I fish. It’s what I do. Some have asked me what in the world draws me to stand by a pond and throw a little feathered hook in the water time and time again, often with very few results. I fish so I can de-stress.
It’s mindless (somewhat) and I can leave all the emotion, anxiety, and uncertainties behind me for just a little while. If you fish, you understand this. I can clear my head before re-entering the real world. Fishing is my self-care.
Self-Care… It’s become a popular term that’s popped up in conversations around health, mindfulness, and stress. You do self-care when you do any kind of action deliberately in order to care for your mental, physical, or emotional health. And it’s widely thought to be effective in reducing anxiety and stress.
How apropos in our current state. At perhaps no other time in recent memory has it been so important to stay healthy. Stress and anxiety are at an all-time high. People are stuck at home. Routines are turned upside down. Family members are spending way more time with each other than they are used to.
I’d say self-care is a precious commodity right about now.
I don’t know about you, but in my house, it’s easy to give our kids a schedule that includes some healthy activities. However, it’s extremely difficult for me personally to get into a routine of self-care activities. My game is so thrown off by the stress of our circumstances. And it’s sometimes a fight just to get me away from the computer screen.
But it has to happen. As parents, we’ve got to be a good example and practice self-care right now. And here’s why:
You can’t give what you don’t have.
Meaning, if you want your kids to practice self-care, you need to self-care. You’ve got to fill your tank so you have it in you to help them fill their tanks. When you self-care, you’re better able to handle feelings of anxiety, fear, uncertainty, and stress. This is important so these emotions don’t get the best of you.
Pay attention to yourself. Keep an eye on the radar of your emotional state. Take the time to do some things each day that help you deal with all the chaos that is going on.
- Go for a walk. Get some fresh air. Let the sun shine on your face for a little while.
- Meditate or pray. Sing (out loud).
- Get plenty of sleep.
- Do push-ups. Or go for a run. Or practice yoga. Anything to stretch, strengthen, and move the body.
- Eat clean. Healthier food keeps your energy up. Drink plenty of water.
- But, every few days, sneak in that Oreo. Because… stress.
- Read a book. Watch a documentary. Keep your mental game strong.
- Communicate your needs to the people that love you. Let them know when you need to be alone. And let them know when you need to be with them. Get plenty of both.
These are just a small number of suggestions for self-care. Search online for other ideas and find out what feeds your health—body and soul. And then do it. Regularly.

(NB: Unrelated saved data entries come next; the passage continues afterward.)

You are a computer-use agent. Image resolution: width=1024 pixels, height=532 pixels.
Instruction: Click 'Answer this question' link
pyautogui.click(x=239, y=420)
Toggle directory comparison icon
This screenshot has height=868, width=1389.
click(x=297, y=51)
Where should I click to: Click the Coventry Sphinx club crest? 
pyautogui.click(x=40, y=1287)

Of course, we don’t self-care simply for our own needs. Our families are depending on us. That’s why it’s so important that we set a good example of self-care as parents.
Your moments of self-care are the teachable moments for your kids.

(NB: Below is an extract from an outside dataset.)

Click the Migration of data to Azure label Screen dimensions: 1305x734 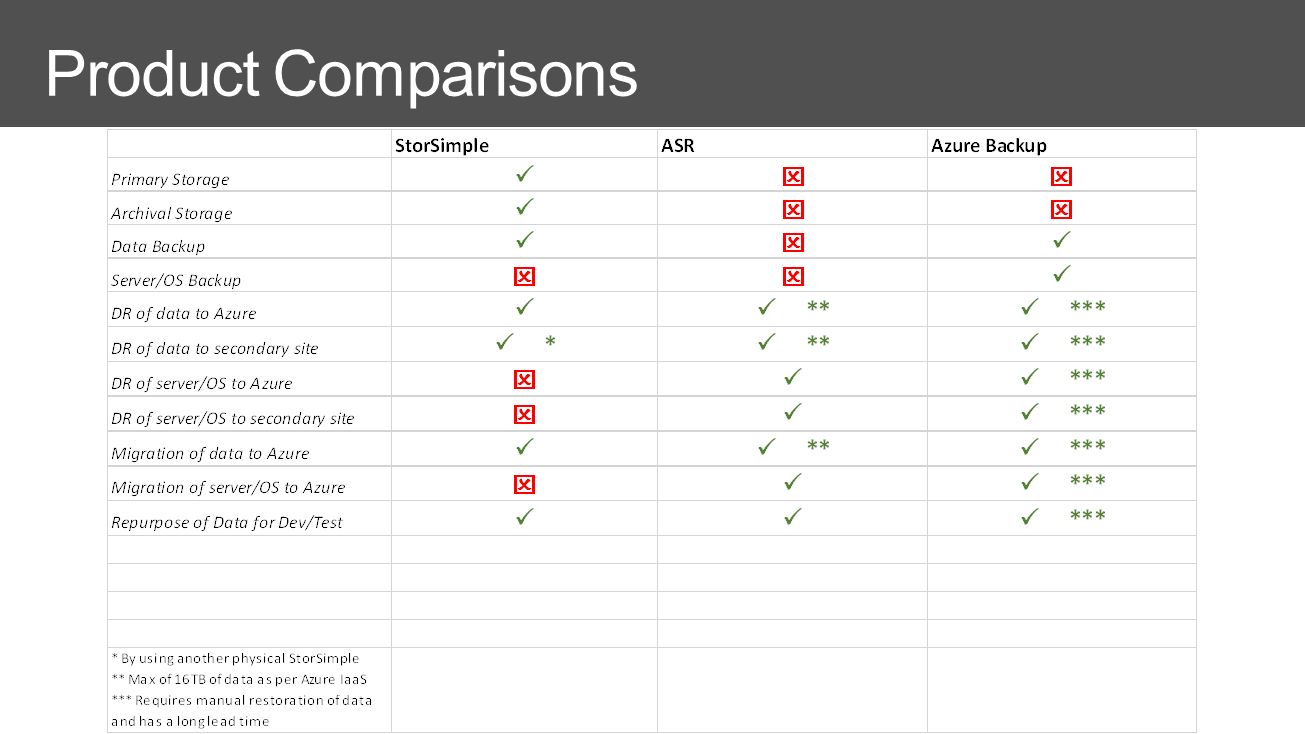pyautogui.click(x=210, y=453)
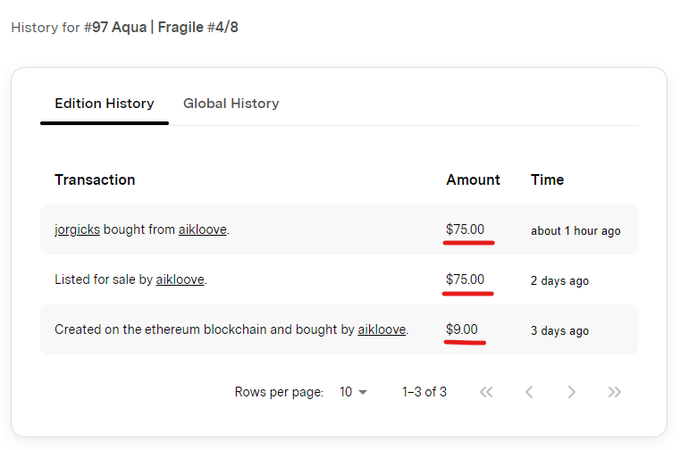This screenshot has height=450, width=680.
Task: Click the '2 days ago' timestamp
Action: (559, 281)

As parents, every little thing we do is seen. Young eyes are watching how we handle ourselves—especially in the midst of anxiety and stress. They take their emotional cues from what they see in us. “Do as I say, not as I do” is a terrible parenting style—particularly when it comes to self-care. They need to see you handling your health in a positive way.
It’s okay for your kids to know you are anxious or fearful. But it’s so much more important that they see how you handle your anxiety and fear. When they see you taking care of yourself, you are modeling that for your children. It may sound funny, but your example of self-care leaves a legacy.
Parents, take care of yourself. For your sake, and for your kids. They’re counting on you.